WHAT NEEDS TO BE DONE: The whole of the data must be transcribed exactly.
.....
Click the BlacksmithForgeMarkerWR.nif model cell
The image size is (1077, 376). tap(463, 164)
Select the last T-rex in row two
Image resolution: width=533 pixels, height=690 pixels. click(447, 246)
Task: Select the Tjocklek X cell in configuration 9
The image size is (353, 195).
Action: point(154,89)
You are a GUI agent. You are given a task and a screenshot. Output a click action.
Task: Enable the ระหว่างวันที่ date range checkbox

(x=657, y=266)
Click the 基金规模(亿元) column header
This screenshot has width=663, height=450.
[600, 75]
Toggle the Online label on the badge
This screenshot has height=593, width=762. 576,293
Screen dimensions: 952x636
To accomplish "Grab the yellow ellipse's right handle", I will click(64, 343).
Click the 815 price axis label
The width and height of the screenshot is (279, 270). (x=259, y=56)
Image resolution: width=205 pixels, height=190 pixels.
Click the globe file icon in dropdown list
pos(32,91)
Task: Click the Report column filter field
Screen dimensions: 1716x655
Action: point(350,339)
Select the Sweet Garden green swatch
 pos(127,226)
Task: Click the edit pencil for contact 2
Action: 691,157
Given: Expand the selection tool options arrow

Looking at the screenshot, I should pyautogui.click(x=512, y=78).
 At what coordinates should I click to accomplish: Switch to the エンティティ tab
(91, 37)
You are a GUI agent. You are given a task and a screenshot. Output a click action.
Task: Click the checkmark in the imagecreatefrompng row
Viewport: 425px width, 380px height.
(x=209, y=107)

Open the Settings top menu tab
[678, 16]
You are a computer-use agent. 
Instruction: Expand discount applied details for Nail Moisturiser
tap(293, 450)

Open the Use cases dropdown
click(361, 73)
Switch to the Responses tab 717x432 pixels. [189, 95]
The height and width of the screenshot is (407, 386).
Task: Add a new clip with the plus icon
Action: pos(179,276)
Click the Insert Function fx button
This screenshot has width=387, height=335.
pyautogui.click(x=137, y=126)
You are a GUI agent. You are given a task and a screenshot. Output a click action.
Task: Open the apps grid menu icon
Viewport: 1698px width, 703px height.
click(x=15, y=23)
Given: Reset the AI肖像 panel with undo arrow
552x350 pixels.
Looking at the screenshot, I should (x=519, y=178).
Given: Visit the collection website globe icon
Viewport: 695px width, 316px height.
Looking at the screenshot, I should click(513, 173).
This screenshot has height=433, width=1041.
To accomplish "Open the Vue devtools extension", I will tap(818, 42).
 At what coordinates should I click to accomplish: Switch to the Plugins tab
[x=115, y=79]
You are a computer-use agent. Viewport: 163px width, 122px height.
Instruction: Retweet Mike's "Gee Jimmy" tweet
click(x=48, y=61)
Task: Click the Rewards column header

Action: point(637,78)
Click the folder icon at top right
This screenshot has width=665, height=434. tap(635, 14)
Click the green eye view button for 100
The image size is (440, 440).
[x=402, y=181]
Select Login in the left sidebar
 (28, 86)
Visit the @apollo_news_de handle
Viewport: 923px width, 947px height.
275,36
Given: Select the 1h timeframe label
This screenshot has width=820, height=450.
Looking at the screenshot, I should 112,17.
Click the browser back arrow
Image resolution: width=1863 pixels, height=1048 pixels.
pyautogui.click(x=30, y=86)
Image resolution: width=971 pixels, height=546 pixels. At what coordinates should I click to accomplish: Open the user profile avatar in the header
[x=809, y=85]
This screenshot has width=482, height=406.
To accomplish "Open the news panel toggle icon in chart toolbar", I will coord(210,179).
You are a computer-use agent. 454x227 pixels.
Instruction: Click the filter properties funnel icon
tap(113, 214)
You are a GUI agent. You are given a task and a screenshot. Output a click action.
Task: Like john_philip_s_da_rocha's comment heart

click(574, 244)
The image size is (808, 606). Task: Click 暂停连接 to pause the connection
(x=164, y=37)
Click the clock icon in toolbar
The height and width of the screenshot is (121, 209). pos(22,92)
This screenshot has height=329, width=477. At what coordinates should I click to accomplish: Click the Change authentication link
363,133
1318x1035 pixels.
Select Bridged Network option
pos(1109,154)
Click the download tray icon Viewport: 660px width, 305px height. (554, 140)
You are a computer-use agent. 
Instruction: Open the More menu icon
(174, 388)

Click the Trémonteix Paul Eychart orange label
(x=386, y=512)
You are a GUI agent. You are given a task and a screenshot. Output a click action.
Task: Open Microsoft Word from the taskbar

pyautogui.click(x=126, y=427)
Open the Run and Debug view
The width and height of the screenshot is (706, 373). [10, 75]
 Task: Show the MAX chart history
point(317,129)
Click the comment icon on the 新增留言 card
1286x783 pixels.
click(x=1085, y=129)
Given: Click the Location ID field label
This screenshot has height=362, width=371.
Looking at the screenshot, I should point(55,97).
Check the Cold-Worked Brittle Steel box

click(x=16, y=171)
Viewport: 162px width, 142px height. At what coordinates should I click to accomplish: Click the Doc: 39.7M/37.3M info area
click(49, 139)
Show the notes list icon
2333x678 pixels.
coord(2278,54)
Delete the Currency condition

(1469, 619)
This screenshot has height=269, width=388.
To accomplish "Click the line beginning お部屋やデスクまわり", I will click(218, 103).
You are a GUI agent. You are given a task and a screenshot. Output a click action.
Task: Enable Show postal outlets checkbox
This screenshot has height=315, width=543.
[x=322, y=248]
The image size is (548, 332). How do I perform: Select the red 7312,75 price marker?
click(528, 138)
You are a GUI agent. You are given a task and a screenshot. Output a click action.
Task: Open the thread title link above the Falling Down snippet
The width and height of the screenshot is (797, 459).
.....
ANSWER TO THE PROBLEM:
Click the BlacksmithForgeMarkerWR.nif model cell
The image size is (1077, 376). tap(463, 164)
Select the last T-rex in row two
Image resolution: width=533 pixels, height=690 pixels. click(447, 246)
Task: Select the Tjocklek X cell in configuration 9
The image size is (353, 195).
Action: point(154,89)
You are a GUI agent. You are given a task and a screenshot. Output a click action.
Task: Enable the ระหว่างวันที่ date range checkbox

(x=657, y=266)
Click the 基金规模(亿元) column header
This screenshot has width=663, height=450.
[600, 75]
Toggle the Online label on the badge
This screenshot has height=593, width=762. 576,293
Screen dimensions: 952x636
To accomplish "Grab the yellow ellipse's right handle", I will click(64, 343).
Click the 815 price axis label
The width and height of the screenshot is (279, 270). (x=259, y=56)
Image resolution: width=205 pixels, height=190 pixels.
Click the globe file icon in dropdown list
pos(32,91)
Task: Click the Report column filter field
Screen dimensions: 1716x655
Action: point(350,339)
Select the Sweet Garden green swatch
 pos(127,226)
Task: Click the edit pencil for contact 2
Action: 691,157
Given: Expand the selection tool options arrow

Looking at the screenshot, I should pyautogui.click(x=512, y=78).
 At what coordinates should I click to accomplish: Switch to the エンティティ tab
(91, 37)
You are a GUI agent. You are given a task and a screenshot. Output a click action.
Task: Click the checkmark in the imagecreatefrompng row
Viewport: 425px width, 380px height.
(x=209, y=107)

Open the Settings top menu tab
[678, 16]
You are a computer-use agent. 
Instruction: Expand discount applied details for Nail Moisturiser
tap(293, 450)

Open the Use cases dropdown
click(361, 73)
Switch to the Responses tab 717x432 pixels. [189, 95]
The height and width of the screenshot is (407, 386).
Task: Add a new clip with the plus icon
Action: pos(179,276)
Click the Insert Function fx button
This screenshot has width=387, height=335.
pyautogui.click(x=137, y=126)
You are a GUI agent. You are given a task and a screenshot. Output a click action.
Task: Open the apps grid menu icon
Viewport: 1698px width, 703px height.
click(x=15, y=23)
Given: Reset the AI肖像 panel with undo arrow
552x350 pixels.
Looking at the screenshot, I should (x=519, y=178).
Given: Visit the collection website globe icon
Viewport: 695px width, 316px height.
Looking at the screenshot, I should click(513, 173).
This screenshot has height=433, width=1041.
To accomplish "Open the Vue devtools extension", I will tap(818, 42).
 At what coordinates should I click to accomplish: Switch to the Plugins tab
[x=115, y=79]
You are a computer-use agent. Viewport: 163px width, 122px height.
Instruction: Retweet Mike's "Gee Jimmy" tweet
click(x=48, y=61)
Task: Click the Rewards column header

Action: point(637,78)
Click the folder icon at top right
This screenshot has width=665, height=434. tap(635, 14)
Click the green eye view button for 100
The image size is (440, 440).
[x=402, y=181]
Select Login in the left sidebar
 (28, 86)
Visit the @apollo_news_de handle
Viewport: 923px width, 947px height.
275,36
Given: Select the 1h timeframe label
This screenshot has width=820, height=450.
Looking at the screenshot, I should 112,17.
Click the browser back arrow
Image resolution: width=1863 pixels, height=1048 pixels.
pyautogui.click(x=30, y=86)
Image resolution: width=971 pixels, height=546 pixels. At what coordinates should I click to accomplish: Open the user profile avatar in the header
[x=809, y=85]
This screenshot has width=482, height=406.
To accomplish "Open the news panel toggle icon in chart toolbar", I will coord(210,179).
You are a computer-use agent. 454x227 pixels.
Instruction: Click the filter properties funnel icon
tap(113, 214)
You are a GUI agent. You are given a task and a screenshot. Output a click action.
Task: Like john_philip_s_da_rocha's comment heart

click(574, 244)
The image size is (808, 606). Task: Click 暂停连接 to pause the connection
(x=164, y=37)
Click the clock icon in toolbar
The height and width of the screenshot is (121, 209). pos(22,92)
This screenshot has height=329, width=477. At what coordinates should I click to accomplish: Click the Change authentication link
363,133
1318x1035 pixels.
Select Bridged Network option
pos(1109,154)
Click the download tray icon Viewport: 660px width, 305px height. (554, 140)
You are a computer-use agent. 
Instruction: Open the More menu icon
(174, 388)

Click the Trémonteix Paul Eychart orange label
(x=386, y=512)
You are a GUI agent. You are given a task and a screenshot. Output a click action.
Task: Open Microsoft Word from the taskbar

pyautogui.click(x=126, y=427)
Open the Run and Debug view
The width and height of the screenshot is (706, 373). [10, 75]
 Task: Show the MAX chart history
point(317,129)
Click the comment icon on the 新增留言 card
1286x783 pixels.
click(x=1085, y=129)
Given: Click the Location ID field label
This screenshot has height=362, width=371.
Looking at the screenshot, I should point(55,97).
Check the Cold-Worked Brittle Steel box

click(x=16, y=171)
Viewport: 162px width, 142px height. At what coordinates should I click to accomplish: Click the Doc: 39.7M/37.3M info area
click(49, 139)
Show the notes list icon
2333x678 pixels.
coord(2278,54)
Delete the Currency condition

(1469, 619)
This screenshot has height=269, width=388.
To accomplish "Click the line beginning お部屋やデスクまわり", I will click(218, 103).
You are a GUI agent. You are given a task and a screenshot. Output a click action.
Task: Enable Show postal outlets checkbox
This screenshot has height=315, width=543.
[x=322, y=248]
The image size is (548, 332). How do I perform: Select the red 7312,75 price marker?
click(528, 138)
You are a GUI agent. You are given a task and a screenshot. Output a click action.
Task: Open the thread title link above the Falling Down snippet
The width and height of the screenshot is (797, 459).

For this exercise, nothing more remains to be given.